» **DESAFÍO 1**
Según el fragmento sobre los perros en el Chile antiguo, indica si cada afirmación coincide con él. Responde sí o no y cita entre comillas las palabras del fragmento que lo deciden. (a) La Estancia Yerbas Buenas se encuentra al sur de San Pedro de Atacama. (b) De acuerdo con los estudios de Bertonio, los aymaras llamaban pastu a un perro grande. (c) El pequeño perro mudo caribeño fue una mascota del período prehispánico.

En el conjunto arqueológico conocido como Estancia Yerbas Buenas, al norte de San Pedro de Atacama, entre sus muchos petroglifos y pictogramas hay uno que muestra a un bravo canino con una cuerda saliendo de su cuello y terminando en un asa, enfatizando con ello que se trataba de un animal doméstico. Este sitio, correspondiente a un peñón rocoso en la Pampa de Vizcachillas, era el lugar de parada y estadía temporal de las antiguas caravanas de ganaderos y comerciantes indígenas que bajaban desde el Altiplano hacia el año 1.400 antes de Cristo, de camino hacia el oasis de Atacama.

Cabe advertir que otros caninos que se presumían autóctonos en América, como el pequeño perro mudo caribeño, llegaron también a Perú y Chile en algún momento, pero fueron mascotas ya de tiempos republicanos, ajenos al período que aquí nos interesa.

En las crónicas del Inca Garcilaso de la Vega, la “Historia general del Perú”, se comenta de otra clase de perros peruanos, más pequeños y parecidos a los gozques europeos, que los locales llamaban alcos o allcos, aunque parece que este nombre solía ser usado en forma general para señalar a todos los canes. Y Latcham recuerda que, según los estudios del padre Ludovico Bertonio sobre cultura aymará, a inicios del siglo XVII, estos conocieron también dos o tres clases de perros o anocaras: uno grande denominado pastu (palabra quechua) relacionado con el perro inca y “con traza de mastín”, y también a un perrito lanudo que supone posiblemente emparentado con el quiltro de los mapuches y perros parecidos de Centroamérica, llamado Cchusi anocara y, en forma más cariñosa, como ñuñu y umoto. Adicionalmente, llamaban a todos los demás perros mezclados e indefinidos (los mismos que ahora nosotros identificamos con quiltros) como chulo anocara.

Perros entre los araucanos jugando a la chueca o palín, en una conocida ilustración publicada por el naturalista Claudio Gay.

Indígenas canoeros de la Tierra del Fuego con su respectivo “perro” yagán (una posible domesticación del zorro culpeo) formando parte de la familia, en grabado publicado por Recaredo Santos Tornero en su “Chile Ilustrado”, de 1872.

Indígenas onas, con sus propios perros adoptivos a fines del siglo XIX.

Que los perros europeos venían con la propia expedición de Valdivia salida desde el Cuzco, es algo que se halla confirmado por testimonios como el del capellán castrense Rodrigo González de Marmolejo, futuro obispo de Santiago del Nuevo Extremo y quien era parte de la misma caravana hacia Chile… Lo deja tan confirmado como que les sirvieron de alimento, en los momentos de mayor apremio y urgencia nutricional, pésima suerte que corrieron también varios de los caballos.

» **DESAFÍO 2**
Copia sin cambios los registros desde la línea que contiene "I will 452,212." hasta la última línea de los registros, ambas incluidas.

» **DATOS PROPORCIONADOS**
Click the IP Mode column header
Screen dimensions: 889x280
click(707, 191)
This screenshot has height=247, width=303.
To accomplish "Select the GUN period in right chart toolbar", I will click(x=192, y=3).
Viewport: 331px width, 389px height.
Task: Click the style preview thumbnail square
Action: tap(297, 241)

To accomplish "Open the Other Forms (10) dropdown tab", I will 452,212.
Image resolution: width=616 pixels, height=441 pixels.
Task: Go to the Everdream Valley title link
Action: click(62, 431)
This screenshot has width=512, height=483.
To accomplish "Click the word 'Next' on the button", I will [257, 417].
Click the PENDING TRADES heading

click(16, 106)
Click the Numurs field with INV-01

» **RESULTADO 1**
(a) No: "al norte de San Pedro de Atacama".
(b) Sí: "uno grande denominado pastu (palabra quechua)".
(c) No: "fueron mascotas ya de tiempos republicanos".

» **RESULTADO 2**
To accomplish "Open the Other Forms (10) dropdown tab", I will 452,212.
Image resolution: width=616 pixels, height=441 pixels.
Task: Go to the Everdream Valley title link
Action: click(62, 431)
This screenshot has width=512, height=483.
To accomplish "Click the word 'Next' on the button", I will [257, 417].
Click the PENDING TRADES heading

click(16, 106)
Click the Numurs field with INV-01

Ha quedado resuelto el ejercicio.